The first query executed after starting Hive on MR3 runs very slow.

This usually happens when mr3.am.min.cluster.resource.memory.mb and mr3.am.min.cluster.resource.cpu.cores are set to too small values. Before creating ContainerWorkers, MR3 estimates the amount of cluster resources available with these two configuration parameters. If their values are too small, MR3 creates only a small number of mappers for reading input data, thus considerably delaying their completion.

A query fails with too many fetch failures.

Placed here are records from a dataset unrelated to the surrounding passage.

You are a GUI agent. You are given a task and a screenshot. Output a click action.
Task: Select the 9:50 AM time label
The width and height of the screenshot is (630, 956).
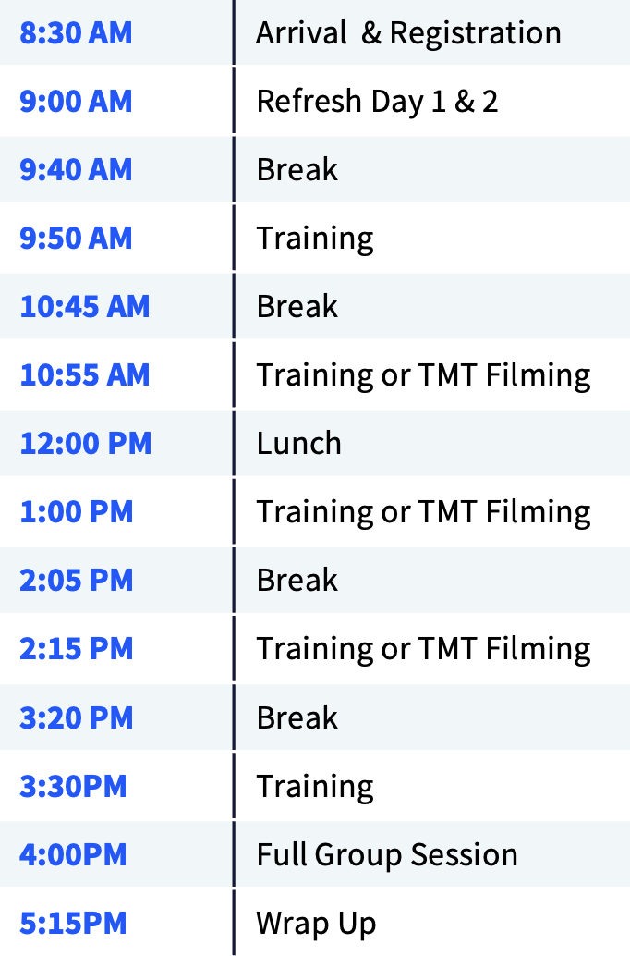click(x=76, y=239)
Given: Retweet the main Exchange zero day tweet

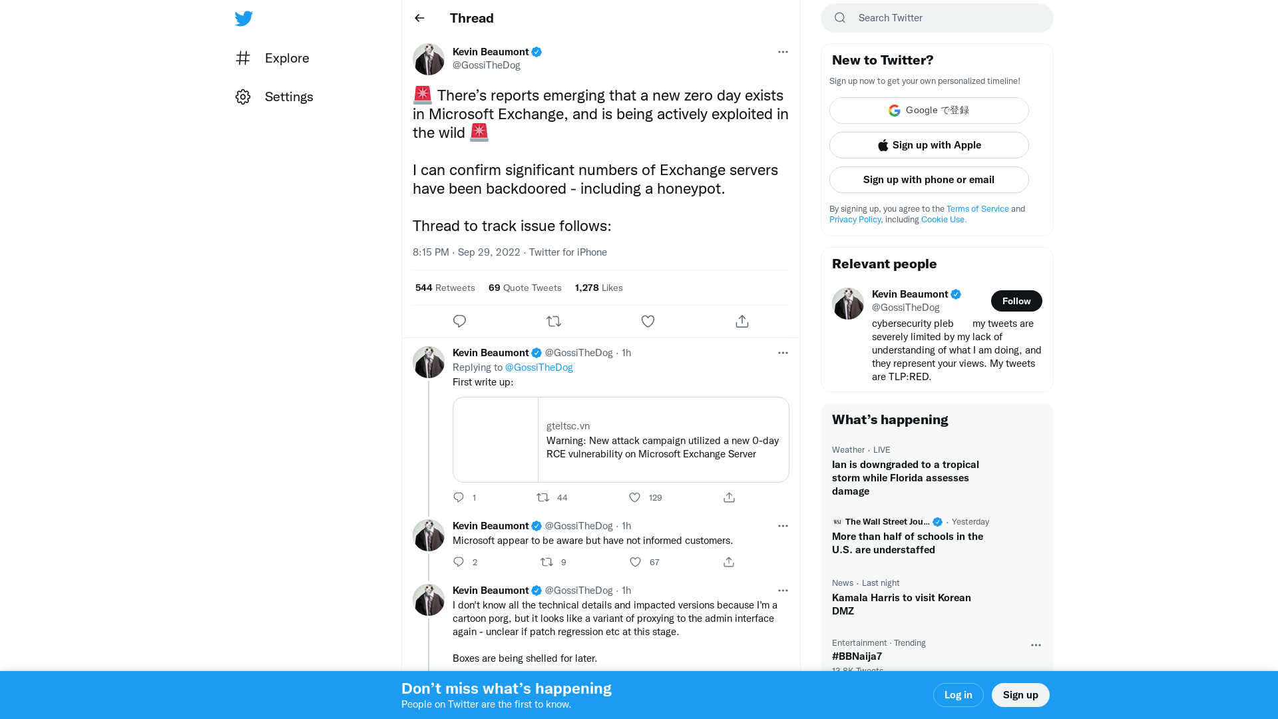Looking at the screenshot, I should click(x=554, y=321).
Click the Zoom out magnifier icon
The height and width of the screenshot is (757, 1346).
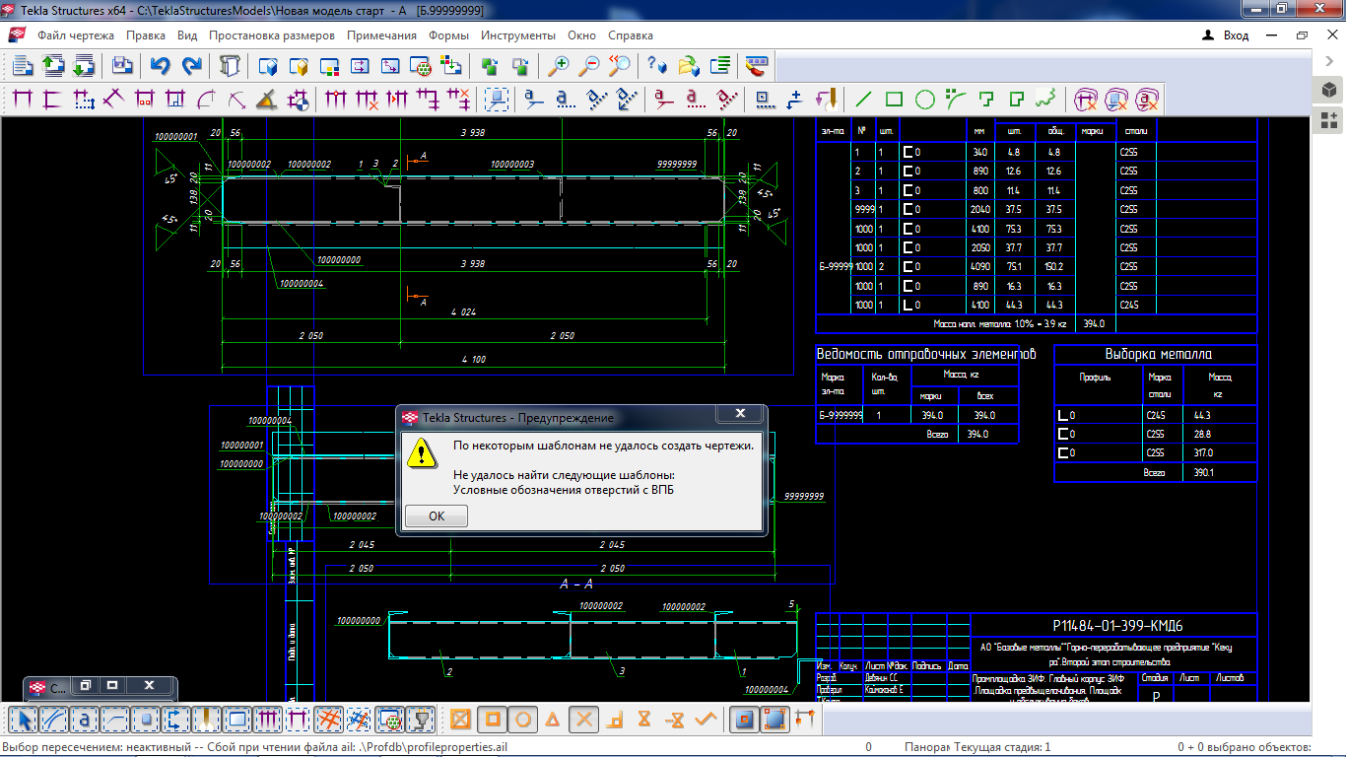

A query may fail after fetch failures:

Caused by: java.io.IOException: Map_1: Shuffle failed with too many fetch failures and insufficient progress! failureCounts=1, pendingInputs=1, fetcherHealthy=false, reducerProgressedEnough=true, reducerStalled=true

In the following example, Map 1 initially succeeds, but later reruns its Tasks because Reducer 2 experiences many fetch failures.

hive.k8s.memory.page.cache

In such a case, the user can try to reduce the chance of fetch failures or recover from fetch failures as follows.

  • Decrease the value of the configuration key tez.runtime.shuffle.parallel.copies in tez-site.xml (e.g., from 10 to 5) to reduce the number of fetchers per LogicalInput (all of which run in parallel). This achieves the effect of reducing the load on the side of shuffle handlers because fewer requests are simultaneously made from reducers.
  • Decrease the value of the configuration key tez.runtime.shuffle.total.parallel.copies in tez-site.xml (e.g., from 180 to 120) to reduce the total number of concurrent fetchers in each ContainerWorker.
  • Increase the value of the configuration key hive.mr3.am.task.max.failed.attempts (e.g., to 5). This achieves the effect of allowing each reducer to make more attempts to fetch input data.
  • Increase the value of the configuration key tez.runtime.shuffle.connect.timeout in tez-site.xml (e.g., to 17500).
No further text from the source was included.